The mare stopped, snorted and pawed the ground.
Willa, there are no cares, no pain in sleep.
Willa clenched her teeth and fought off a desire to curl up in the snow. She went to the mare, though it was like pushing against water, talked to her in a soothing tone, blocked out her own thoughts, blocked out everything but the need to escape.
Her hand felt leaden as she raised it to stroke the animal's shoulder and put on the bridle. Her knees went weak when she grabbed a handful of mane. With an effort goaded by desperation she lifted herself to Ginger's back.
The hovering manta's light widened its search pattern.
Willa herded Brandy and Puny out of the corral and saw them scatter across the barnyard.
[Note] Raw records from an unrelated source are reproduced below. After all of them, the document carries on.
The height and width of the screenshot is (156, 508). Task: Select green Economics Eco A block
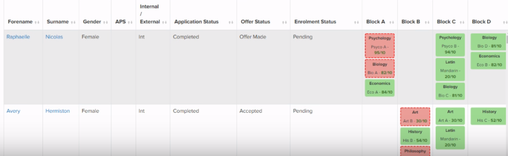click(380, 88)
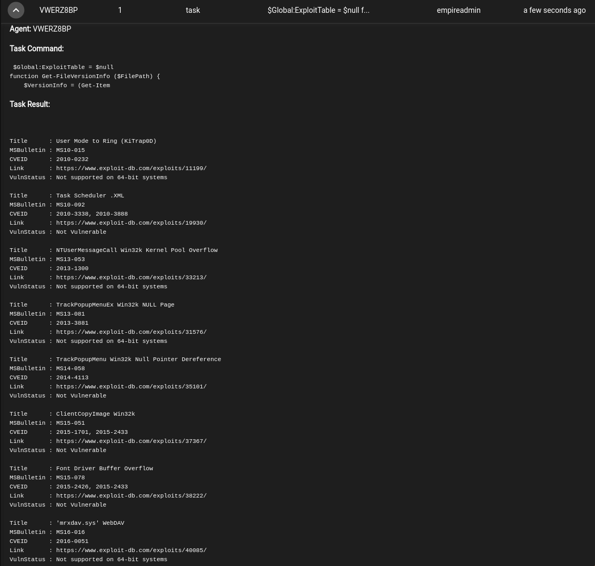Collapse the VWERZ8BP task row chevron
The image size is (595, 566).
click(16, 10)
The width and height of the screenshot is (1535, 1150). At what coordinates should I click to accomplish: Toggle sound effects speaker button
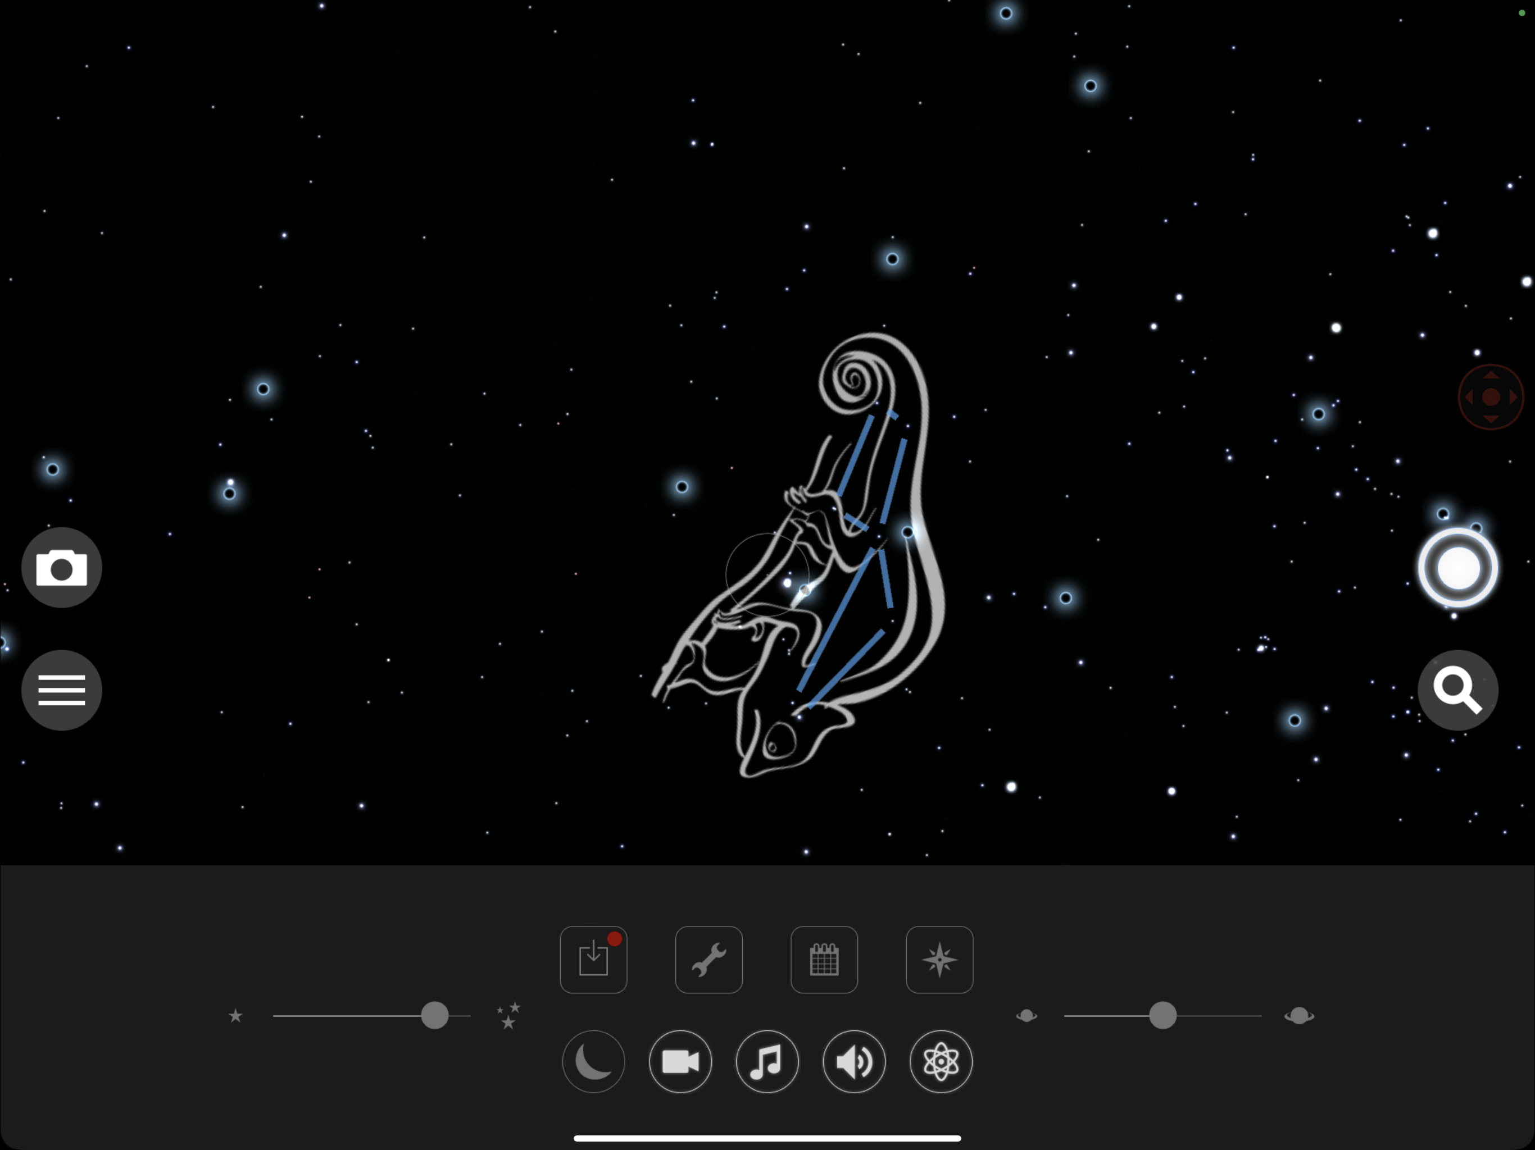854,1061
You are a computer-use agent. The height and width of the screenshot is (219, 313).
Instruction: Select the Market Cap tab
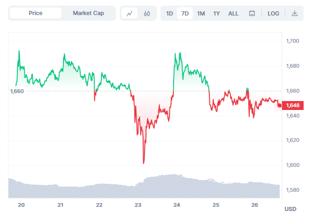click(x=88, y=13)
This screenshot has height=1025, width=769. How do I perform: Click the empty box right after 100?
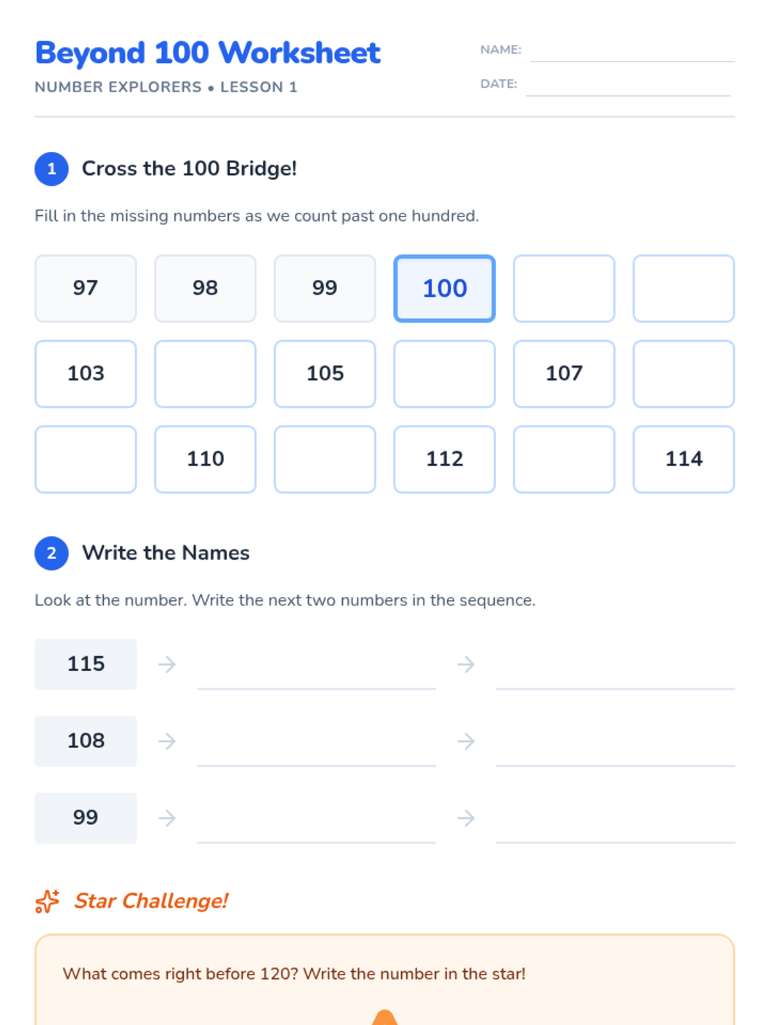pos(564,288)

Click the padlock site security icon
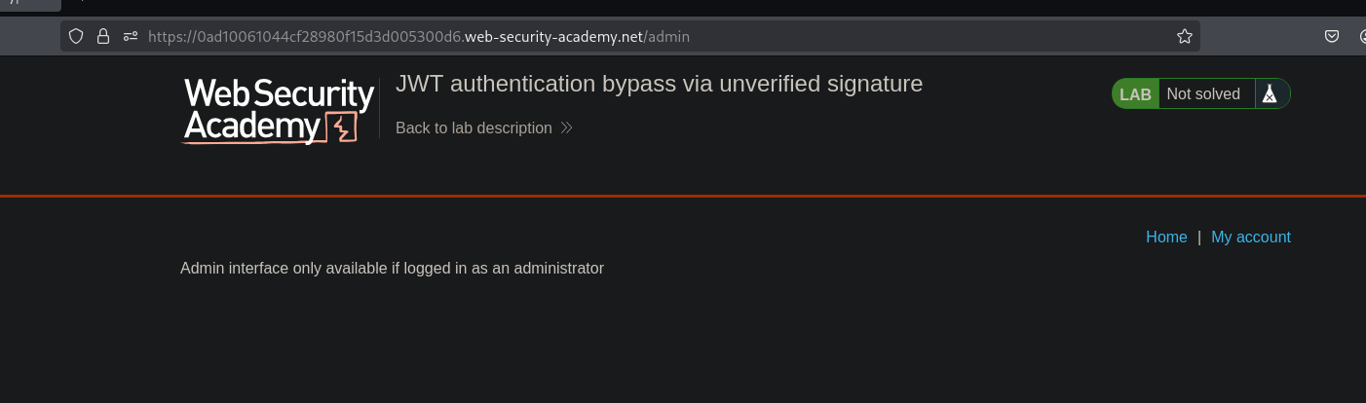[102, 37]
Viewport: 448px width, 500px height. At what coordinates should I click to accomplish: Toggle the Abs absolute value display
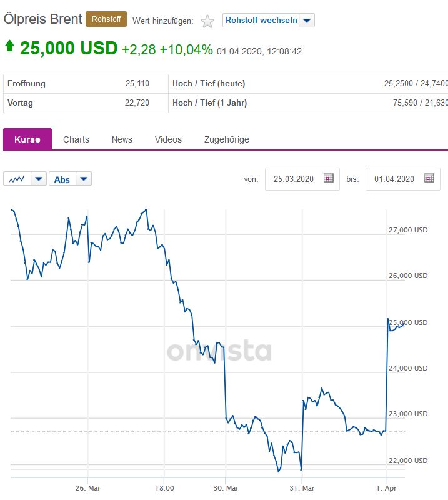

Ginger tried to follow but Willa reined her in and studied the far fence of the corral. Ginger trusted her, Willa knew, as she urged the mare into a lope and headed her in a circle around the corral to pick up speed. As she'd hoped, the manta's light probed the two horses, searching for her.
“We can do it, girl,” she whispered as the manta thumped down in the barnyard and churned up snow. “We can do it!” She crouched low over the horse's winter-furred shoulder, a shock of mane and the reins grasped in her hands, her teeth gritted against the command to sleep.
For all eternity! she told her fogged brain and guided Ginger toward the snow-covered fence. She held her breath, relaxed her muscles to give Ginger confidence as the mare approached the railing, her hoofs spraying snow. Behind them, the manta's sweeping lights checked Brandy and Puny.
“Where the hell is she?” a manta loudspeaker blared.
“There's another horse in the corral,” came the answer.
“Not anymore!” Willa whispered as Ginger sprang and sailed over the fence. A rear hoof smacked the rail and the mare stumbled but regained her balance. Tendrils of the subliminals faded as Willa hunched low over Ginger's back and headed her toward the woods.